SOURCE PASSAGE -

-- start --

# Legal Question - (Actually First Year Contract Law Legal Question)



## spfeno (10 Nov 2008)

I'm not sure if this is allowed (apologies mods if its not) - but I have a first year contract law assignment question that I need a bit of guidance on if anyone can help. It goes like this -

Tom places the following advertisement in the local newspaper on October 1st:
_“Special introductory offer - Wedding catering just €5 per person. Offer can only last for one month”_

Initially Tom is delighted with the publicity this advertisement gets him and he gets 10 large orders within two weeks. He quickly realises that he cannot possibly fulfil any more orders at this price as he is not making any money and decides that the “special introductory offer” is now over.
PART 1
In the meantime, Lynda sees this advertisement and is delighted as she is due to get married and has not got a venue or food organised. She decides she will have her wedding at home and get Tom to cater. She phones Tom on October 25th telling him that she wishes to avail of his offer for her wedding. He informs her that the offer no longer stands and if she wishes to engage his services as a caterer, she will have to pay full price of €20 per person. Lynda is distraught as she cannot afford this. She tells Tom that the offer was stated in the paper to remain open for one month from October 1st, only 25 days have passed and he must fulfil the terms of the offer as stated in the paper
PART 2
Tom’s sister, Niamh is also getting married in November. When Niamh first announced her engagement a year ago, Tom promised to cater for a mere €1 per person. She calls him mid-October when he is frantically busy and in financial difficulty due to the low price on his “special introductory offer”. She tells him that, as promised, he has to cater for her wedding and there are going to be 400 guests. Tom is distraught as he has neither the time nor the money to do this.


I've broken this up into two main sections - 

1. The first part (I think) relates to an 'invitation to treat' as opposed to an offer/acceptance issue and should be teased out as this with relevant case law

2. The second part (I further believe) centres around 'domestic/family and intention to create legal relations' or 

Am I OK so far ?

My final question relates to the part when he takes 10 large orders. Although it doesn't relate to the main part of the question, is this an 'offer & acceptance issue' because he takes the 10 orders before cancelling the special offer

many thanks in advance

Spfeno

Once again, apologies Mods if this isn't allowed


----------



## extopia (10 Nov 2008)

Let me get this straight... you're asking AAM posters to help you with your law exams?

Lamer.

Do you take any ethics classes at all?


----------



## spfeno (10 Nov 2008)

Only asking if anyone knows if I'm heading in the right area or not.
Not asking them to write an essay  - a yay or nay would suffice.

-- end --

DATA ENTRIES -
-- start --

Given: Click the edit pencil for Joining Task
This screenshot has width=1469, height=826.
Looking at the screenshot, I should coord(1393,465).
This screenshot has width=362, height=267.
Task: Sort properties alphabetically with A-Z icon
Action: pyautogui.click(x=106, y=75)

-- end --

OBJECTIVE A - In the contract law thread, what price per person did Tom tell Lynda she would have to pay for his catering services?
OBJECTIVE B - According to the contract law thread, why did Tom decide that the "special introductory offer" was over?
OBJECTIVE C - Reproduce the passage of the contract law thread that begins at the words "My final question" and ends after the words "extopia (10 Nov 2008)".

EXERCISE RESPONSE A - €20 per person.

EXERCISE RESPONSE B - After receiving 10 large orders within two weeks, Tom realized he could not fulfil any more orders at €5 per person because he was not making any money.

EXERCISE RESPONSE C -
My final question relates to the part when he takes 10 large orders. Although it doesn't relate to the main part of the question, is this an 'offer & acceptance issue' because he takes the 10 orders before cancelling the special offer

many thanks in advance

Spfeno

Once again, apologies Mods if this isn't allowed


----------



## extopia (10 Nov 2008)